**Documentgedeelte**
· · ·

8.       De raad stelt dat het beroep, voor zover dat is ingesteld door [appellant AH], [appellant AD], [appellant AE], [appellant AB] en [appellant AC], niet-ontvankelijk moet worden verklaard. Deze personen kunnen volgens de raad niet kunnen worden aangemerkt als belanghebbenden bij het bestreden besluit, omdat zij geen gevolgen van enige betekenis van het bestreden besluit zullen ondervinden vanwege de afstand van hun woningen tot het perceel en het ontbreken van zicht daarop.

8.1.    [appellant] betoogt dat [appellant AH], [appellant AD], [appellant AE], [appellant AB] en [appellant AC] wel als belanghebbenden moeten worden aangemerkt, omdat zij overlast ondervinden van de activiteiten op het perceel. In dat verband wijst hij op het verkeer van en naar de camping. Ook wijst hij op de te verlenen horecavergunning en de toekomstige uitbreiding van de camping. Bovendien heeft volgens [appellant] een ieder het recht om voor het belang van de natuur en de houtopstand op te komen en om die reden kan een ieder opkomen tegen een onrechtmatig besluit van een bestuursorgaan om een gebied niet terug te geven aan de natuur.

8.2.    [appellant AH], [appellant AD], [appellant AE], [appellant AB], [appellant AC] wonen aan de [locatie 4], [locatie 5] en [locatie 6]. Zij zijn geen belanghebbenden bij het indienen van het bezwaar tegen het besluit van 10 december 2020. De Afdeling acht niet aannemelijk dat zij feitelijke gevolgen zullen ondervinden van het besluit tot afwijzing van de aanvraag om een bestemmingswijziging voor het perceel vast te stellen. Zij wonen namelijk op een afstand van ongeveer 170 m van het perceel en zij hebben vanaf hun woningen daar geen zicht op.

Ook acht de Afdeling het niet aannemelijk dat ter plaatse van de woningen aan de [locatie 4], [locatie 5] en [locatie 6] een relevante toename van verkeershinder zal worden ondervonden. Gelet op de ligging van de ontsluiting van het perceel ten opzichte van de woningen aan de [locatie 4], [locatie 5] en [locatie 6], zal het verkeer van en naar het perceel ter plaatse van deze woningen al of nog steeds in het heersende verkeersbeeld zijn opgenomen. Daarbij is van belang dat in het heersende verkeersbeeld ook verkeer van en naar de bedrijven die zijn gevestigd aan de Doornseweg, zoals een restaurant, is opgenomen.

Voor zover wordt gewezen op de te verlenen horecavergunning en de toekomstige uitbreiding van de camping, merkt de Afdeling op dat deze toekomstige, onzekere ontwikkelingen onvoldoende zijn om belanghebbenden bij het bestreden besluit te kunnen zijn.

· · ·

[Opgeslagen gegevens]
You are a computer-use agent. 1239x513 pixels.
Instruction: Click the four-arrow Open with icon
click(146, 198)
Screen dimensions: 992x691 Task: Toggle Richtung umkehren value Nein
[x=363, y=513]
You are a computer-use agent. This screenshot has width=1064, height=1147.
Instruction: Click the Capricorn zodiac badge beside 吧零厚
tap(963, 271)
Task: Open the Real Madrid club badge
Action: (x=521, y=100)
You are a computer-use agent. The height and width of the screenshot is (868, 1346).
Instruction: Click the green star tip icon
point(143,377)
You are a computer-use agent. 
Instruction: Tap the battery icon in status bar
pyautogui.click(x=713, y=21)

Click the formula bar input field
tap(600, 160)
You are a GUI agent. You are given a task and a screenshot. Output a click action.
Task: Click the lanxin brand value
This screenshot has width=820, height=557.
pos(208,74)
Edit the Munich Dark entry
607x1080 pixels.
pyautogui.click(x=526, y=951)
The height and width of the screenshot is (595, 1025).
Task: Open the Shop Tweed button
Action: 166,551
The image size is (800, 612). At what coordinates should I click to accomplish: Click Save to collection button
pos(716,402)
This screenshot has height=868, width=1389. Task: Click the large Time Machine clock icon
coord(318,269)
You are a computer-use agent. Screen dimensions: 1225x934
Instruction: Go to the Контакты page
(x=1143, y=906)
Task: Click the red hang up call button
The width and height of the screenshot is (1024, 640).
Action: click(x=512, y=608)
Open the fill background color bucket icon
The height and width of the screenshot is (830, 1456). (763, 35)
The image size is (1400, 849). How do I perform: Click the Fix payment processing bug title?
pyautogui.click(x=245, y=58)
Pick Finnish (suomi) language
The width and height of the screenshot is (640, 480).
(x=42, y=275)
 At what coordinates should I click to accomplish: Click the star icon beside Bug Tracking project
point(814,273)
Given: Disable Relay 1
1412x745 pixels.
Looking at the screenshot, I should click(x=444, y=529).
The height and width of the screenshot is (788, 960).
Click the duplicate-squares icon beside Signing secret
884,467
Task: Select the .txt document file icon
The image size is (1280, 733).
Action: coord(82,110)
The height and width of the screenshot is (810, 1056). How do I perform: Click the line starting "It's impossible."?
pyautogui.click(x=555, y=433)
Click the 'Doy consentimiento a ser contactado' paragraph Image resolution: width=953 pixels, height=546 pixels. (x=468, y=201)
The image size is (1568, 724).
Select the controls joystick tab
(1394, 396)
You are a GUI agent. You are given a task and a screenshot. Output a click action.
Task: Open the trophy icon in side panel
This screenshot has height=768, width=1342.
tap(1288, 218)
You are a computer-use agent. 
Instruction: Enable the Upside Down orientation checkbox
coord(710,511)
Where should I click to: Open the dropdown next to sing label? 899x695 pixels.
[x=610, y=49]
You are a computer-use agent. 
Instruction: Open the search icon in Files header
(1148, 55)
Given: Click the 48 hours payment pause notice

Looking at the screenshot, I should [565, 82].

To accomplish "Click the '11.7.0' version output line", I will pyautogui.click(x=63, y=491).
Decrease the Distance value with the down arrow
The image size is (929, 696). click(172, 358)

· · ·

**Uit te voeren opdrachten**
- A) Noem alle personen van wie de raad in het documentgedeelte stelt dat hun beroep niet-ontvankelijk moet worden verklaard.
- B) Licht toe waarom de Afdeling het volgens het documentgedeelte niet aannemelijk acht dat bij de woningen aan de [locatie 4], [locatie 5] en [locatie 6] een relevante toename van verkeershinder zal optreden.
- C) Op welke afstand van het perceel wonen de betrokken personen volgens het documentgedeelte?

**Antwoorden bij opdrachten**
- A) [appellant AH], [appellant AD], [appellant AE], [appellant AB] en [appellant AC]

- B) Gelet op de ligging van de ontsluiting van het perceel ten opzichte van deze woningen is het verkeer van en naar het perceel daar al of nog steeds in het heersende verkeersbeeld opgenomen. Daarbij is van belang dat dit verkeersbeeld ook verkeer van en naar de bedrijven aan de Doornseweg omvat, zoals een restaurant.

- C) Op ongeveer 170 m van het perceel.